• _Texto_:

==========

Encontramos también algunos trazos de un exotismo orientalista, exaltado por el restablecimiento del Imperio Otomano justo en la época cuando se escribió la novela, Imperio que dejó una honda huella cultural en los países europeos.
El lenguaje de la obra es impecable y extremadamente cortés. Todos los personajes, aún en las situaciones más comprometidas o agresivas, dialogan con absoluta educación y delicadeza, rayando a veces en lo inverosímil. Más que resultar fallido, éste es un recurso que dota de encanto a la narración. Y por supuesto, tampoco sería algo “imposible” si nos atenemos a la anécdota de la seca y cortés alegría inglesa ante el encuentro en plena selva africana del por muchos años desaparecido Dr. Livingstone.
La frescura de esta primera novela de Mary Shelley se advierte en algunas precipitaciones. Por ejemplo, la rapidez con la que Victor Frankenstein pasa de ser un simple estudiante a un científico de primer nivel, capaz de un descubrimiento tan increíble que por sí mismo merecería un manejo más profesional del tema y una disquisición filosófica más compleja que la que se plantea de inicio el investigador.
Toda la preparación intelectual de Víctor se esfuma sin más una vez que éste consigue su objetivo de crear vida en el laboratorio: el monstruo abre los ojos y en ese momento el científico lo abandona horrorizado, y regresa hasta el día siguiente sólo para comprobar con alivio que éste se marchó. Un comportamiento inmaduro, poco probable en un hombre de ciencia, pero que —de nuevo— no deja de ser “posible”.

==========

• _Tarea_: Repite tal cual el pasaje del texto sobre Frankenstein que se abre con las palabras "Encontramos también algunos" y se cierra con "desaparecido Dr. Livingstone.". Los registros proceden de una fuente distinta a la del texto.

==========

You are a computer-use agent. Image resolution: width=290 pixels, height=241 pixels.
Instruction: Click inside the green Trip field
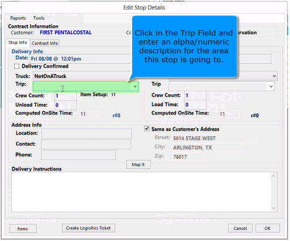pos(82,87)
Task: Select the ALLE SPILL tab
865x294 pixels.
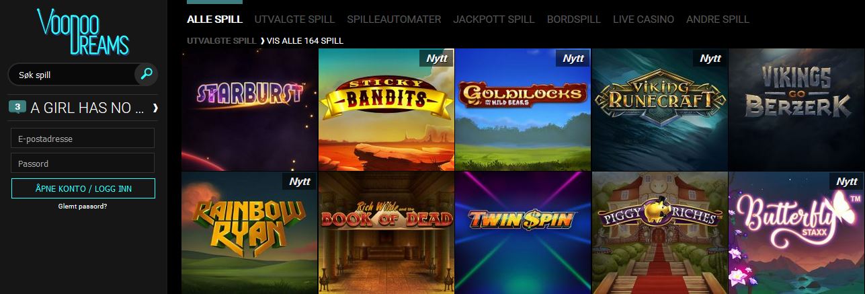Action: tap(214, 20)
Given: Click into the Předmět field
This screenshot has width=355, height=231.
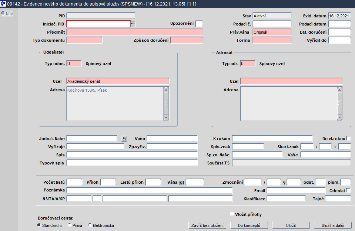Looking at the screenshot, I should [135, 32].
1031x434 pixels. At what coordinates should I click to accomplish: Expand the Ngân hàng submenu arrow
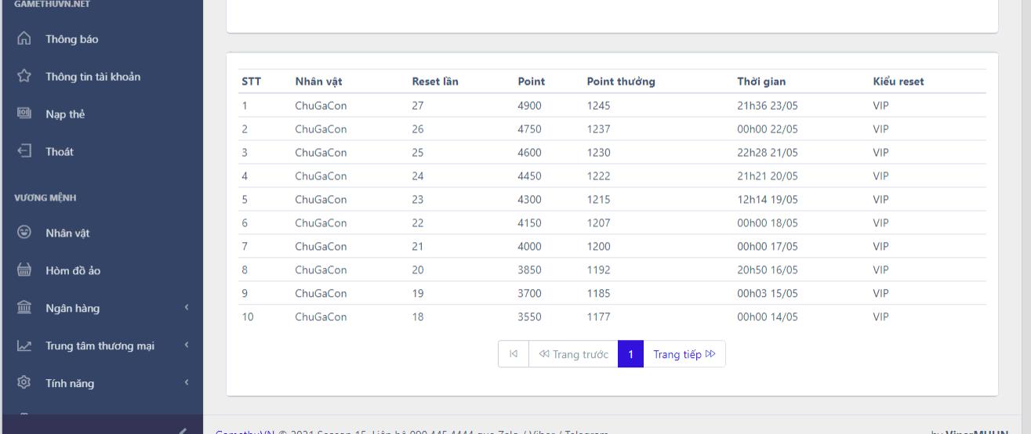(187, 308)
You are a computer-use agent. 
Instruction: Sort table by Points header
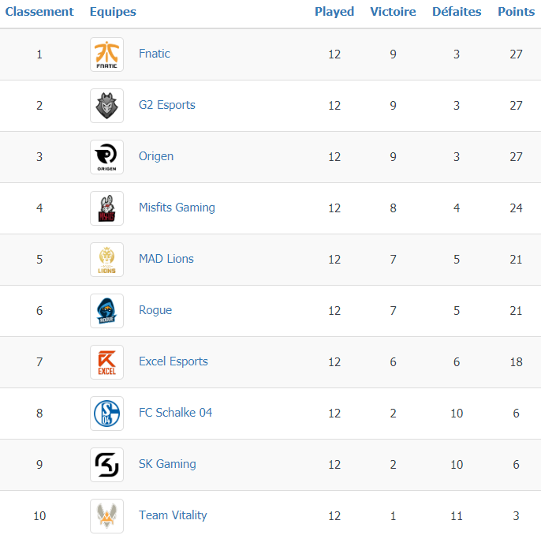(x=516, y=12)
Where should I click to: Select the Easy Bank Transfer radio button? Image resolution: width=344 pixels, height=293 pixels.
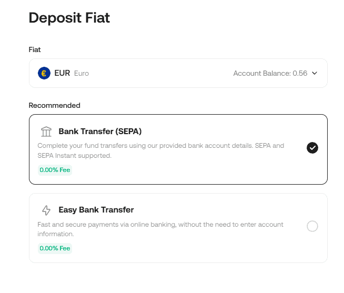point(312,227)
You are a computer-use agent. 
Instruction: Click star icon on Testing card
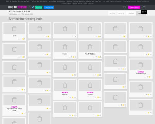tap(74, 57)
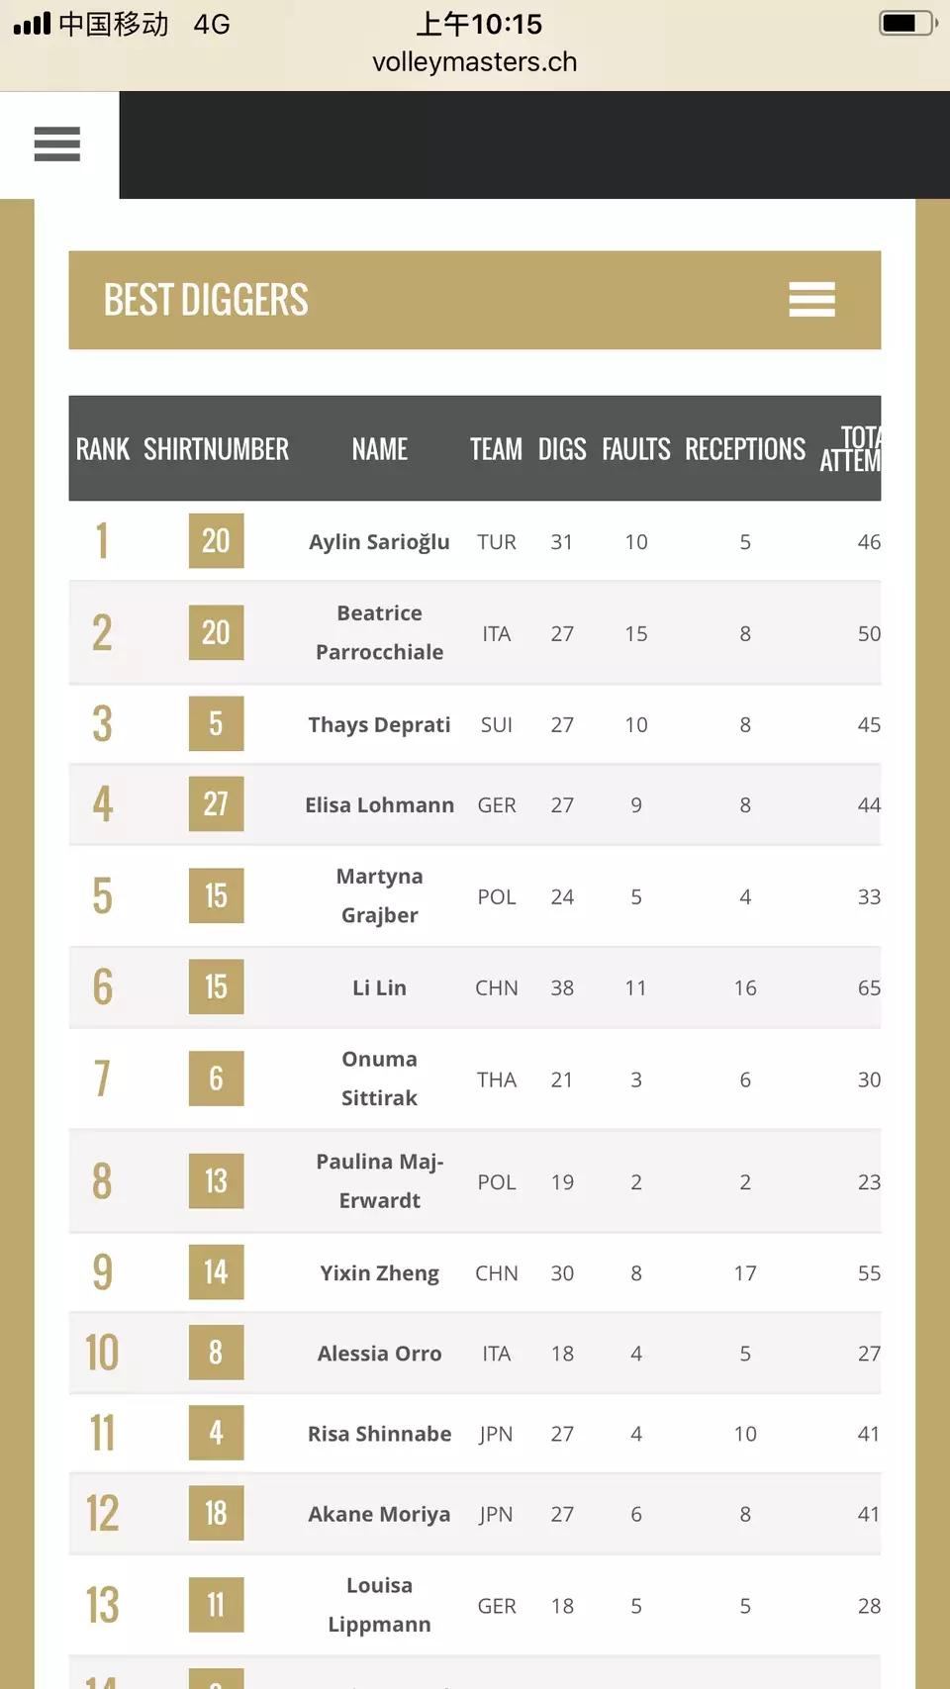950x1689 pixels.
Task: Tap shirt number badge 8 for Alessia Orro
Action: pos(216,1353)
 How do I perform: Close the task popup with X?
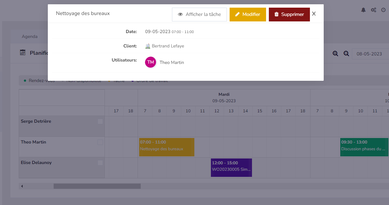coord(314,14)
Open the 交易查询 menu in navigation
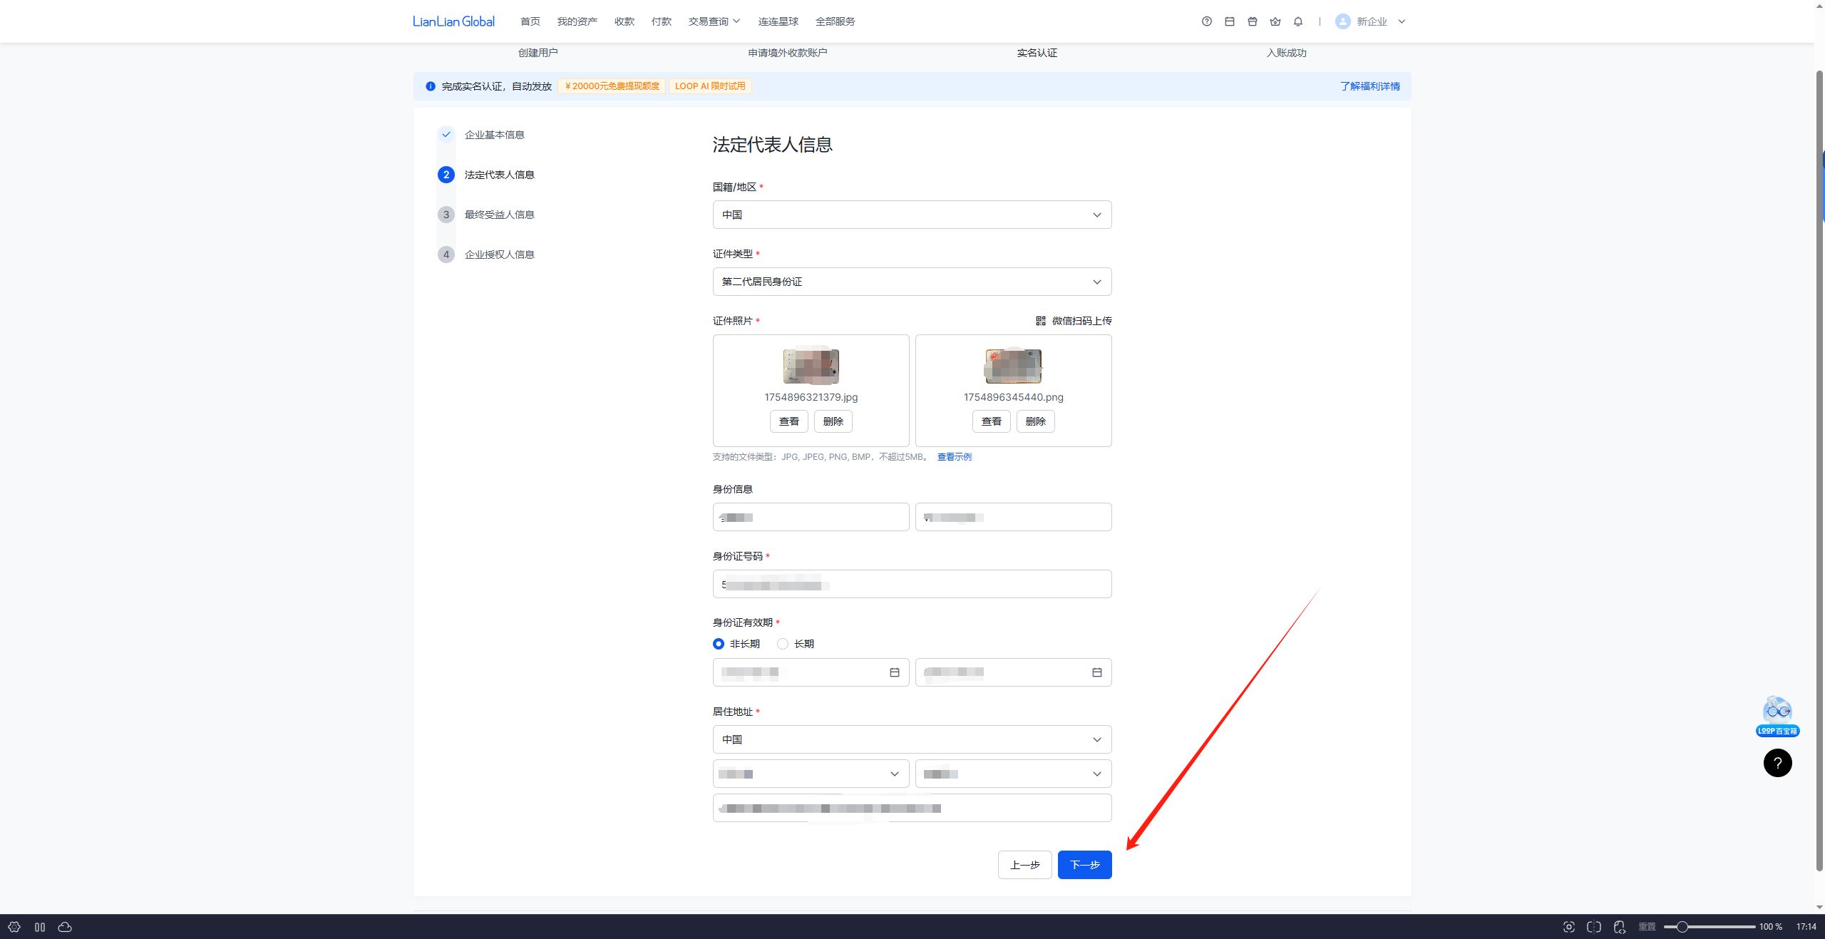Screen dimensions: 1825x939 pyautogui.click(x=714, y=21)
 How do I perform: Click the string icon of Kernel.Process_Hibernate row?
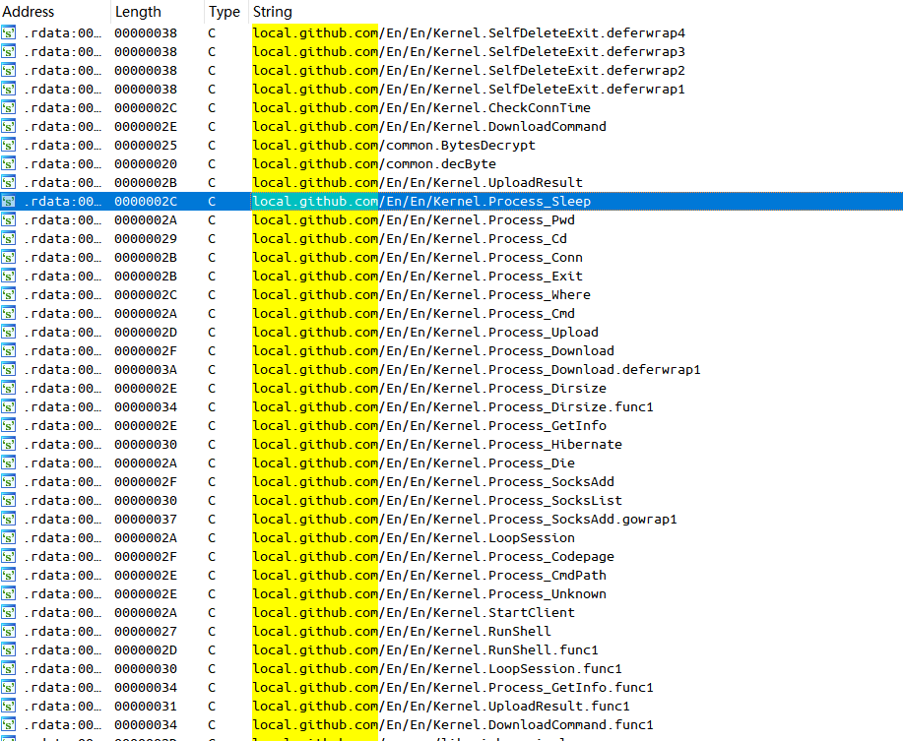click(x=9, y=445)
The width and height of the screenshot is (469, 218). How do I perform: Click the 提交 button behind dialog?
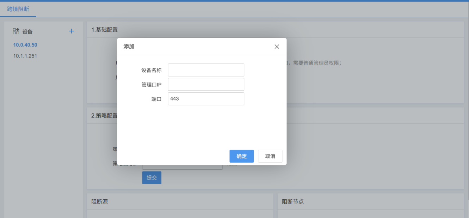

==========

• _Respuesta_:
Encontramos también algunos trazos de un exotismo orientalista, exaltado por el restablecimiento del Imperio Otomano justo en la época cuando se escribió la novela, Imperio que dejó una honda huella cultural en los países europeos.
El lenguaje de la obra es impecable y extremadamente cortés. Todos los personajes, aún en las situaciones más comprometidas o agresivas, dialogan con absoluta educación y delicadeza, rayando a veces en lo inverosímil. Más que resultar fallido, éste es un recurso que dota de encanto a la narración. Y por supuesto, tampoco sería algo “imposible” si nos atenemos a la anécdota de la seca y cortés alegría inglesa ante el encuentro en plena selva africana del por muchos años desaparecido Dr. Livingstone.